• Task requirements:
An exact copy of every record is needed.

+ + + + + + +

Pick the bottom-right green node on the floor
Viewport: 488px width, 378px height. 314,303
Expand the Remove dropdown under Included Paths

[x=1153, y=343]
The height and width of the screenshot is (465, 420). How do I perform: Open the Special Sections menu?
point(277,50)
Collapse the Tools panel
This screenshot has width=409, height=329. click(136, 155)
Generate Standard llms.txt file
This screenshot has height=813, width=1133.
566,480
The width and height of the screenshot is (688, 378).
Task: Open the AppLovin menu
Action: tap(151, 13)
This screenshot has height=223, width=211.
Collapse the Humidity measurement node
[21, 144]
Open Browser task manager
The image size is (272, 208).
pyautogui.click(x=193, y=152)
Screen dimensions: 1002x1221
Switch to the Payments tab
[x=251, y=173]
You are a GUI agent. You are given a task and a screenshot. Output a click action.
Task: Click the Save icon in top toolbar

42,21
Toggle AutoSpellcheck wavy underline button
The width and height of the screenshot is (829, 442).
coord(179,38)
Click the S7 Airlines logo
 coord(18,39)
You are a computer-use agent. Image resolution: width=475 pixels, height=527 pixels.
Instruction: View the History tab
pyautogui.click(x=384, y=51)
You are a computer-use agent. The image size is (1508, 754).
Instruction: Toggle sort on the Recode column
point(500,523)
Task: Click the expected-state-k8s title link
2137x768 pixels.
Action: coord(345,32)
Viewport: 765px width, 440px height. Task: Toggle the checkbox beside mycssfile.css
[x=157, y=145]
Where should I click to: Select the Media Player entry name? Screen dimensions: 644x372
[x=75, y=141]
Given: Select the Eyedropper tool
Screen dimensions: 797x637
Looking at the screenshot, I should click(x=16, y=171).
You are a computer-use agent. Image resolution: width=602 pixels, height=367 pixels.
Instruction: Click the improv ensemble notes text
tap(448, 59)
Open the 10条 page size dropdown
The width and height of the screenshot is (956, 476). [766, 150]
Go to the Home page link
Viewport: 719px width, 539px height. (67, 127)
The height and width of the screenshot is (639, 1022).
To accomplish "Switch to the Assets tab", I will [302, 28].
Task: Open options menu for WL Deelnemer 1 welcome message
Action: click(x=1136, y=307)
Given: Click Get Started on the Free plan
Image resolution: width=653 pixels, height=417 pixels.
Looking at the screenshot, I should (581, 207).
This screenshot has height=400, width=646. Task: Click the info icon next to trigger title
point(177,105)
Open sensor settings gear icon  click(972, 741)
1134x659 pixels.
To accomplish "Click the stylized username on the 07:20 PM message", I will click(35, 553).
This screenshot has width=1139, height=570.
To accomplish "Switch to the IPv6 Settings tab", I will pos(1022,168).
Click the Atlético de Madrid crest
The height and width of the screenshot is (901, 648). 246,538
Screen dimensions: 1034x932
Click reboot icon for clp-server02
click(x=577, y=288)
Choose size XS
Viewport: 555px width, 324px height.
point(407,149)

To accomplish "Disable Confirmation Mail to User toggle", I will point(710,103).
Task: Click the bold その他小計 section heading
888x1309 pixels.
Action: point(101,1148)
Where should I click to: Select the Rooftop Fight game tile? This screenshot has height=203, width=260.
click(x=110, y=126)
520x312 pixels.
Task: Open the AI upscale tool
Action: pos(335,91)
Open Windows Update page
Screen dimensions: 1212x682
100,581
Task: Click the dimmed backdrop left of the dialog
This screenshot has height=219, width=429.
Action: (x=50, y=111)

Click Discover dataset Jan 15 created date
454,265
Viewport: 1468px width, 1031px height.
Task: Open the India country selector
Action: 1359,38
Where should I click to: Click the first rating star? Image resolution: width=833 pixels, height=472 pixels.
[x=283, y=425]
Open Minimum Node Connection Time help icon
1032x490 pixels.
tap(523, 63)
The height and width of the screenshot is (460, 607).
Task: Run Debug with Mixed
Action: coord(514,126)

+ + + + + + +

• Task response:
Pick the bottom-right green node on the floor
Viewport: 488px width, 378px height. 314,303
Expand the Remove dropdown under Included Paths

[x=1153, y=343]
The height and width of the screenshot is (465, 420). How do I perform: Open the Special Sections menu?
point(277,50)
Collapse the Tools panel
This screenshot has width=409, height=329. click(136, 155)
Generate Standard llms.txt file
This screenshot has height=813, width=1133.
566,480
The width and height of the screenshot is (688, 378).
Task: Open the AppLovin menu
Action: tap(151, 13)
This screenshot has height=223, width=211.
Collapse the Humidity measurement node
[21, 144]
Open Browser task manager
The image size is (272, 208).
pyautogui.click(x=193, y=152)
Screen dimensions: 1002x1221
Switch to the Payments tab
[x=251, y=173]
You are a GUI agent. You are given a task and a screenshot. Output a click action.
Task: Click the Save icon in top toolbar

42,21
Toggle AutoSpellcheck wavy underline button
The width and height of the screenshot is (829, 442).
coord(179,38)
Click the S7 Airlines logo
 coord(18,39)
You are a computer-use agent. Image resolution: width=475 pixels, height=527 pixels.
Instruction: View the History tab
pyautogui.click(x=384, y=51)
You are a computer-use agent. The image size is (1508, 754).
Instruction: Toggle sort on the Recode column
point(500,523)
Task: Click the expected-state-k8s title link
2137x768 pixels.
Action: coord(345,32)
Viewport: 765px width, 440px height. Task: Toggle the checkbox beside mycssfile.css
[x=157, y=145]
Where should I click to: Select the Media Player entry name? Screen dimensions: 644x372
[x=75, y=141]
Given: Select the Eyedropper tool
Screen dimensions: 797x637
Looking at the screenshot, I should click(x=16, y=171).
You are a computer-use agent. Image resolution: width=602 pixels, height=367 pixels.
Instruction: Click the improv ensemble notes text
tap(448, 59)
Open the 10条 page size dropdown
The width and height of the screenshot is (956, 476). [766, 150]
Go to the Home page link
Viewport: 719px width, 539px height. (67, 127)
The height and width of the screenshot is (639, 1022).
To accomplish "Switch to the Assets tab", I will [302, 28].
Task: Open options menu for WL Deelnemer 1 welcome message
Action: click(x=1136, y=307)
Given: Click Get Started on the Free plan
Image resolution: width=653 pixels, height=417 pixels.
Looking at the screenshot, I should (581, 207).
This screenshot has height=400, width=646. Task: Click the info icon next to trigger title
point(177,105)
Open sensor settings gear icon  click(972, 741)
1134x659 pixels.
To accomplish "Click the stylized username on the 07:20 PM message", I will click(35, 553).
This screenshot has width=1139, height=570.
To accomplish "Switch to the IPv6 Settings tab", I will pos(1022,168).
Click the Atlético de Madrid crest
The height and width of the screenshot is (901, 648). 246,538
Screen dimensions: 1034x932
Click reboot icon for clp-server02
click(x=577, y=288)
Choose size XS
Viewport: 555px width, 324px height.
point(407,149)

To accomplish "Disable Confirmation Mail to User toggle", I will point(710,103).
Task: Click the bold その他小計 section heading
888x1309 pixels.
Action: point(101,1148)
Where should I click to: Select the Rooftop Fight game tile? This screenshot has height=203, width=260.
click(x=110, y=126)
520x312 pixels.
Task: Open the AI upscale tool
Action: pos(335,91)
Open Windows Update page
Screen dimensions: 1212x682
100,581
Task: Click the dimmed backdrop left of the dialog
This screenshot has height=219, width=429.
Action: (x=50, y=111)

Click Discover dataset Jan 15 created date
454,265
Viewport: 1468px width, 1031px height.
Task: Open the India country selector
Action: 1359,38
Where should I click to: Click the first rating star? Image resolution: width=833 pixels, height=472 pixels.
[x=283, y=425]
Open Minimum Node Connection Time help icon
1032x490 pixels.
tap(523, 63)
The height and width of the screenshot is (460, 607).
Task: Run Debug with Mixed
Action: coord(514,126)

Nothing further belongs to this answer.